● **Problem description**: Return every entry below word for word and leave out any picture.

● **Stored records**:
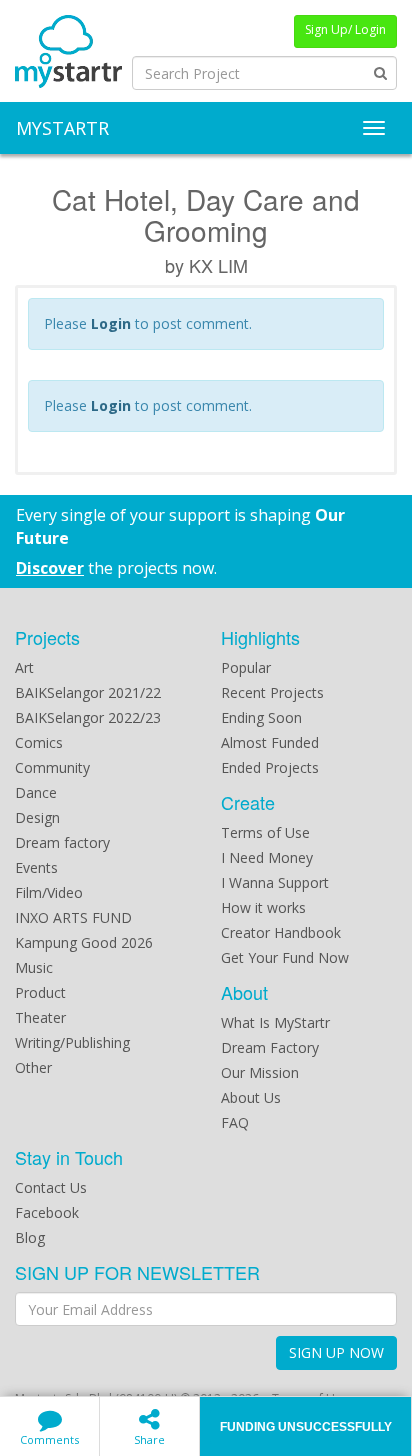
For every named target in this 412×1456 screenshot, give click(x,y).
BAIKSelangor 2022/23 (88, 717)
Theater (40, 1017)
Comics (39, 742)
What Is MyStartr (275, 1022)
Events (36, 867)
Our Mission (260, 1072)
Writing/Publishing (72, 1042)
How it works (263, 907)
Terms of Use (265, 832)
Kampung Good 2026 (84, 942)
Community (52, 767)
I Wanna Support (275, 882)
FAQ (235, 1122)
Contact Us (51, 1187)
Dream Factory (270, 1047)
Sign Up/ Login (345, 29)
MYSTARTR (62, 128)
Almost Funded (270, 742)
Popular (246, 667)
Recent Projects (272, 692)
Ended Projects (270, 767)
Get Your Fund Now (285, 957)
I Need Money (267, 857)
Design (37, 817)
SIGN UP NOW (336, 1352)
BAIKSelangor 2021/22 (88, 692)
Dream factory (62, 842)
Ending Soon (261, 717)
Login (111, 323)
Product (40, 992)
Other (33, 1067)
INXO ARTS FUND (73, 917)
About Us (251, 1097)
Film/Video (49, 892)
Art (24, 667)
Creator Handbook (281, 932)
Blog (30, 1237)
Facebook (47, 1212)
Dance (36, 792)
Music (34, 967)
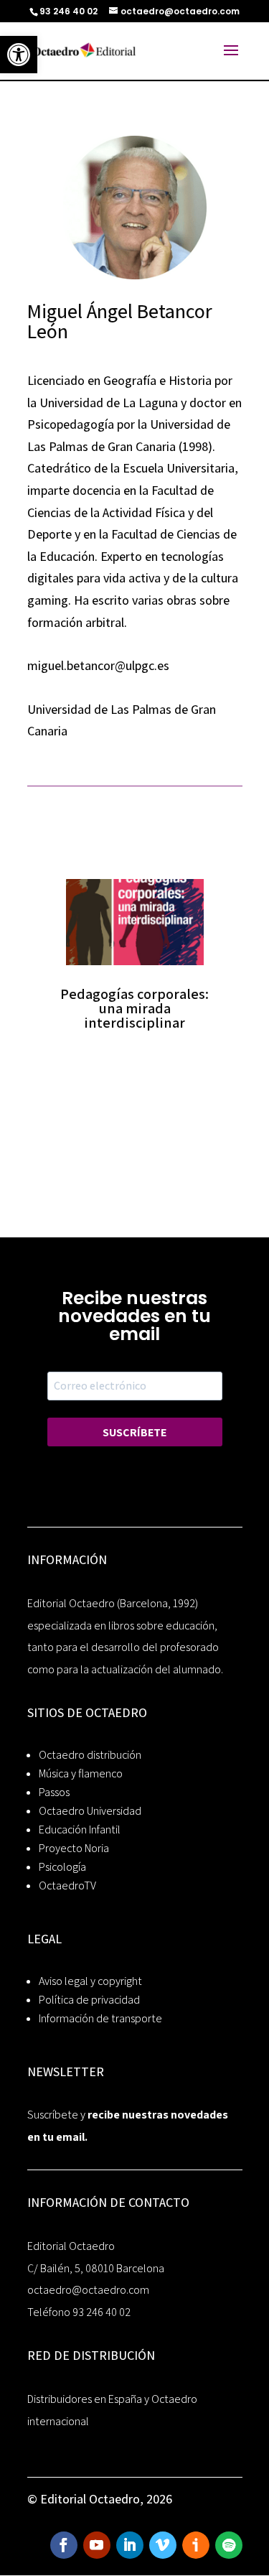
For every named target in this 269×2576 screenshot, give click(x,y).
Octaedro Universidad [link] (90, 1810)
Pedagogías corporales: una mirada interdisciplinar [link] (134, 1008)
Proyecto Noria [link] (74, 1848)
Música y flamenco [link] (81, 1773)
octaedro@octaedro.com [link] (88, 2289)
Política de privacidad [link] (89, 1999)
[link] (18, 54)
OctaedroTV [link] (67, 1885)
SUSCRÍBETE (134, 1432)
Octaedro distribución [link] (90, 1754)
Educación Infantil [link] (80, 1829)
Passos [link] (54, 1792)
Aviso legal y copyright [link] (90, 1981)
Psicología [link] (62, 1866)
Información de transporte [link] (100, 2018)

● **Result for this task**:
For every named target in this 412×1456 screenshot, give click(x,y).
BAIKSelangor 2022/23 (88, 717)
Theater (40, 1017)
Comics (39, 742)
What Is MyStartr (275, 1022)
Events (36, 867)
Our Mission (260, 1072)
Writing/Publishing (72, 1042)
How it works (263, 907)
Terms of Use (265, 832)
Kampung Good 2026 (84, 942)
Community (52, 767)
I Wanna Support (275, 882)
FAQ (235, 1122)
Contact Us (51, 1187)
Dream Factory (270, 1047)
Sign Up/ Login (345, 29)
MYSTARTR (62, 128)
Almost Funded (270, 742)
Popular (246, 667)
Recent Projects (272, 692)
Ended Projects (270, 767)
Get Your Fund Now (285, 957)
I Need Money (267, 857)
Design (37, 817)
SIGN UP NOW (336, 1352)
BAIKSelangor 2021/22 (88, 692)
Dream factory (62, 842)
Ending Soon (261, 717)
Login (111, 323)
Product (40, 992)
Other (33, 1067)
INXO ARTS FUND (73, 917)
About Us (251, 1097)
Film/Video (49, 892)
Art (24, 667)
Creator Handbook (281, 932)
Blog (30, 1237)
Facebook (47, 1212)
Dance (36, 792)
Music (34, 967)
For every named target in this 269×2576 screenshot, give click(x,y).
Octaedro Universidad [link] (90, 1810)
Pedagogías corporales: una mirada interdisciplinar [link] (134, 1008)
Proyecto Noria [link] (74, 1848)
Música y flamenco [link] (81, 1773)
octaedro@octaedro.com [link] (88, 2289)
Política de privacidad [link] (89, 1999)
[link] (18, 54)
OctaedroTV [link] (67, 1885)
SUSCRÍBETE (134, 1432)
Octaedro distribución [link] (90, 1754)
Educación Infantil [link] (80, 1829)
Passos [link] (54, 1792)
Aviso legal y copyright [link] (90, 1981)
Psicología [link] (62, 1866)
Información de transporte [link] (100, 2018)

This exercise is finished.